By default, an OCR object can use several CPU cores (the option "Main/ NumKernels"), so every image can be processed faster on a multi-core CPU. However, as some OCR algorithms cannot be parallelized, the CPU will not be utilized completely. If you have many images and need to process them as fast as possible, the best way is to process several images at once, using one thread per image. In this case, you should do the following:

  1. Initialize the library: Engine_Initialize.
  2. Create a CFG object and load the configuration file: Cfg_Create, Cfg_LoadOptions.
  3. Call the Cfg_SetOption function to setthe option "Main/NumKernels" to "1", in order to force each OCR object to use only one thread during the OCR process. In case of a .NET language, also make sure that your .NET application has "[MTAThread]" option to allow correctly using the NSOCR COM object from multiple threads.
  4. Create several threads in your application, ideally as many as the number of CPU cores.
  5. In every thread, create an OCR object: Ocr_Create.
  6. In every thread, create an IMG object: Img_Create.
  7. In every thread, load an image for OCR: Img_LoadFile (or different function).
  8. In every thread, create one or more BLK objects to define areas for OCR: Img_AddBlock. (Skip this step if you want to perform auto-zoning for entire image and create BLK objects automatically.)
  9. In every thread, call the Img_OCR function to perform OCR, and then get results by using the Img_GetImgText function (or a different function).
  10. In every thread, go to step 5 to load the next image.
  11. Release all created objects and uninitialize the library: Img_Destroy, Ocr_Destroy, Cfg_Destroy, Engine_Uninitialize.
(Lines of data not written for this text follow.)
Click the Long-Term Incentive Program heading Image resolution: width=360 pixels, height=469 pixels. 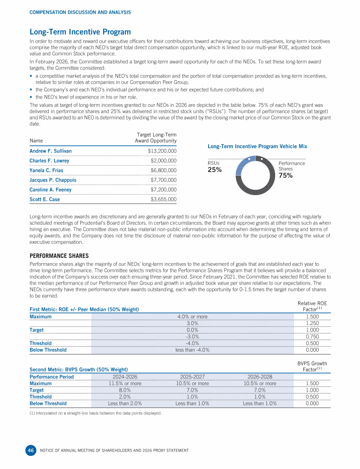(x=80, y=32)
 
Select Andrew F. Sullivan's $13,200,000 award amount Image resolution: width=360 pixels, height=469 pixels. (x=162, y=151)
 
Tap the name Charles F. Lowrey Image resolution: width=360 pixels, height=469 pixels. (x=49, y=161)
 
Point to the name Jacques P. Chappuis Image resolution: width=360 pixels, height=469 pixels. (x=53, y=180)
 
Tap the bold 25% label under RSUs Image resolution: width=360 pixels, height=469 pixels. (x=214, y=170)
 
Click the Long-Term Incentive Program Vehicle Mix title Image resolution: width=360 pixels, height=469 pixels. (x=257, y=146)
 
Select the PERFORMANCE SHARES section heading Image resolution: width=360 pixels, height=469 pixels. (x=59, y=256)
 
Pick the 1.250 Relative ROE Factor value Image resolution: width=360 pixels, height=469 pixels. (x=312, y=323)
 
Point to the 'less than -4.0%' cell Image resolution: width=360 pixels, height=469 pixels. (x=192, y=350)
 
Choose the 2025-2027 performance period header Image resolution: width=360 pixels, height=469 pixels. (x=192, y=377)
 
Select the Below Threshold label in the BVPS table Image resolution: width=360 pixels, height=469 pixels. (x=48, y=403)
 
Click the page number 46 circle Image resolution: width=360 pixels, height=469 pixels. (x=30, y=450)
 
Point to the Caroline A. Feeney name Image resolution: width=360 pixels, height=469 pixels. (x=52, y=189)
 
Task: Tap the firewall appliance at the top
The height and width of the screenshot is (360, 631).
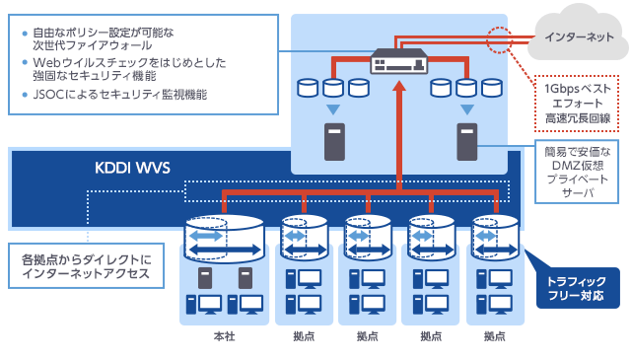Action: (398, 60)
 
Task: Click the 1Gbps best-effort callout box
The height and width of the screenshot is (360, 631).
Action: (576, 103)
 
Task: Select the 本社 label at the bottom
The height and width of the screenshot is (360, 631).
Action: (224, 336)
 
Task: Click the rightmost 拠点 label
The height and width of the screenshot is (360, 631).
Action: (495, 336)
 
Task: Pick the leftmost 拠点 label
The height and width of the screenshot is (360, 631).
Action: (304, 336)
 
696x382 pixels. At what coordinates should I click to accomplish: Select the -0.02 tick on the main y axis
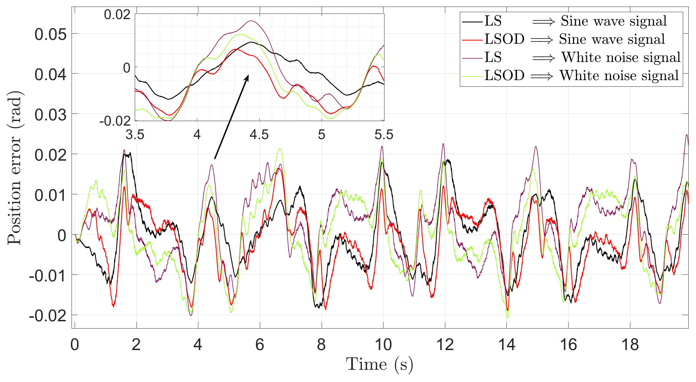tap(48, 316)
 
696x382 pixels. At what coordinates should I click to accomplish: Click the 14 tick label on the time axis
tap(506, 345)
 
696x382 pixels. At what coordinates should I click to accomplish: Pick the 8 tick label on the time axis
tap(321, 345)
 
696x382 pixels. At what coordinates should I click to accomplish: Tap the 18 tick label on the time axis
tap(630, 345)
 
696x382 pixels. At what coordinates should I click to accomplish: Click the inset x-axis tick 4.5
tap(259, 135)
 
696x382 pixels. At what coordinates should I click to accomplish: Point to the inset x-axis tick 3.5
tap(135, 135)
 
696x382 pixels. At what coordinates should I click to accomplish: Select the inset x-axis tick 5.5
tap(384, 135)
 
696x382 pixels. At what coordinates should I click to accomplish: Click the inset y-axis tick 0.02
tap(117, 15)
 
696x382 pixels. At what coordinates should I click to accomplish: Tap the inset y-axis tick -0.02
tap(115, 121)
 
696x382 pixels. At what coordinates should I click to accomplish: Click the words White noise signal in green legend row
tap(619, 76)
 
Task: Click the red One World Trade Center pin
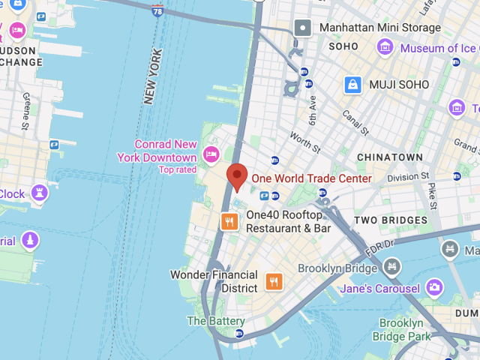[238, 176]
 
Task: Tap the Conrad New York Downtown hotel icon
[212, 155]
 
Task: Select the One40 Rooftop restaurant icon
[230, 221]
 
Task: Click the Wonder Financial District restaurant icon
[274, 282]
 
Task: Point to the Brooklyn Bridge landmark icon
[392, 267]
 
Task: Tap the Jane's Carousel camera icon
[434, 287]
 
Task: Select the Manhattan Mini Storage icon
[303, 28]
In this scenario, the objects hierarchy looks like this:

Hierarchy

Note: This approach requires more memory as several images are processed at the same time. You can get the ERROR_NOMEMORY error if NSOCR cannot allocate enough memory when simultaneously processing many big images (especially in x86 applications).

Tips for developers:

  • When using the NSOCR library as a COM object, do not create several instances of NSOCRLib. Only one instance of the NSOCR library can be created.
  • Do not initialize NSOCR multiple times. Initialization of the library must be performed only once during your application life, do not initialize it before every image. In other words, make sure you call the "Engine_Initialize" function only once, even if you process a lot of images, use multiple threads, etc.
  • Do not create several CFG objects if you do not need them. Even if you create multiple OCR objects, you can specify the same CFG object for them. Several CFG objects are necessary only if you need to have different settings for different OCR objects.
  • Do not create several OCR objects if your application has only one thread. Multiple OCR objects are necessary only if you need to process multiple images at once. If you process images one by one, you do not need to create multiple OCR objects; create one OCR object and use it for all images.
  • Do not create multiple IMG objects if you have only one OCR object and do not need to have several images loaded.
  • Do not forget to release objects. Every XXX_Create function returns an object handle, which is an integer. When you create the first object, the handle will be 1; then the XXX_Create function will return 2, etc. There is a simple way to check if you have forgotten to release the objects: Just check the object handles while your application is working. Too high values (say, more than 100) mean that you need to check the code. Otherwise the number of objects will continue to grow, and after a while you will get the ERROR_TOOMANYOBJECTS error.